Port Royal and Western Carolina Railway

Overview
- Locale: Georgia and South Carolina, USA
- Dates of operation: 1886–1896
- Predecessor: Merger of: Augusta and Knoxville Railroad; Greenwood, Laurens and Spartanburg Railroad; Greenville and Laurens Railroad; Savannah Valley Railroad;
- Successor: Charleston and Western Carolina Railway

Technical
- Track gauge: 4 ft 9 in (1,448 mm)
- Length: 229 mi (369 km)

= Port Royal and Western Carolina Railway =

The Port Royal and Western Carolina Railway (PR&WC) was a railroad company in the southern United States that operated on 229 mi of gauge track.
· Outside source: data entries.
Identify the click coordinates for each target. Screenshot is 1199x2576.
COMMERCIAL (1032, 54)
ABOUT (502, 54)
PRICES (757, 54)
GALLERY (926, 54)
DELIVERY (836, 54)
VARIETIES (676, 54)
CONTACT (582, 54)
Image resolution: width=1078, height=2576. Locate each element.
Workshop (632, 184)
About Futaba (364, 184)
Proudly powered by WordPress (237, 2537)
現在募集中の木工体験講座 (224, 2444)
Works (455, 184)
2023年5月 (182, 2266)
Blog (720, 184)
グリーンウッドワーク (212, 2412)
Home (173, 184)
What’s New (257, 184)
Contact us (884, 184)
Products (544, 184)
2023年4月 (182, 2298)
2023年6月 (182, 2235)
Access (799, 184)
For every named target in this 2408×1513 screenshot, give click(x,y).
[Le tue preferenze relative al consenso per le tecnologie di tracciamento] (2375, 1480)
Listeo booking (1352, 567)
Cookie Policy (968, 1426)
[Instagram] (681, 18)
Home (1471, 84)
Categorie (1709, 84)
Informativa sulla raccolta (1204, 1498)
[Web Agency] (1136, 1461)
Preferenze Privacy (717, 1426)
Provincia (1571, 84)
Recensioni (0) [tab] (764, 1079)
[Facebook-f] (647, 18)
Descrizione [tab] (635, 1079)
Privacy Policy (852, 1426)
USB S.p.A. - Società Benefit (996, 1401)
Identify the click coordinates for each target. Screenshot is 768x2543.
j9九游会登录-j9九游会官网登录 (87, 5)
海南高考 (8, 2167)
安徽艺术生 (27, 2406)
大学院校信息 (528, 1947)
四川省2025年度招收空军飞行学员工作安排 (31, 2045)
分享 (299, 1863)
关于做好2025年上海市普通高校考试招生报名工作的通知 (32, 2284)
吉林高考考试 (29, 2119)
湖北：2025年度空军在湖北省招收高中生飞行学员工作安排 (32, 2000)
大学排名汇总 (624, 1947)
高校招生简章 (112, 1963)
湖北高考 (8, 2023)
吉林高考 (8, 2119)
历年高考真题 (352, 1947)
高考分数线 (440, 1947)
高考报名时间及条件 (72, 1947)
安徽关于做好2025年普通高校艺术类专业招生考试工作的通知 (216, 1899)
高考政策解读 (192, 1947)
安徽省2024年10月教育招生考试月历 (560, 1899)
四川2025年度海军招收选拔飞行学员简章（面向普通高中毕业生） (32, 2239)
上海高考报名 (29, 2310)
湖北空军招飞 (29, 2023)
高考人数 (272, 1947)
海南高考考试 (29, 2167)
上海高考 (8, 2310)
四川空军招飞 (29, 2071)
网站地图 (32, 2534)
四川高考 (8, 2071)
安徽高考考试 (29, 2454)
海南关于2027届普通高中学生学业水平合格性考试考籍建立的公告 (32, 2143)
It was formed in 1886 by the merger of the Augusta and Knoxville Railroad, Greenwood, Laurens and Spartanburg Railroad, Savannah Valley Railroad and the Greenville and Laurens Railroad, which then joined with Port Royal and Augusta Railway.

The Port Royal and Western Carolina, and Port Royal and Augusta were operated as part of the Central of Georgia Railroad line until the South Carolina General Assembly forced the railroad to give up the lines. The Charleston and Western Carolina Railway was formed in 1896 to operate the two lines.

The Atlantic Coast Line Railroad took over the Charleston and Western Carolina in 1897 but operated it as a subsidiary until 1959 when it was fully absorbed by the Atlantic Coast Line.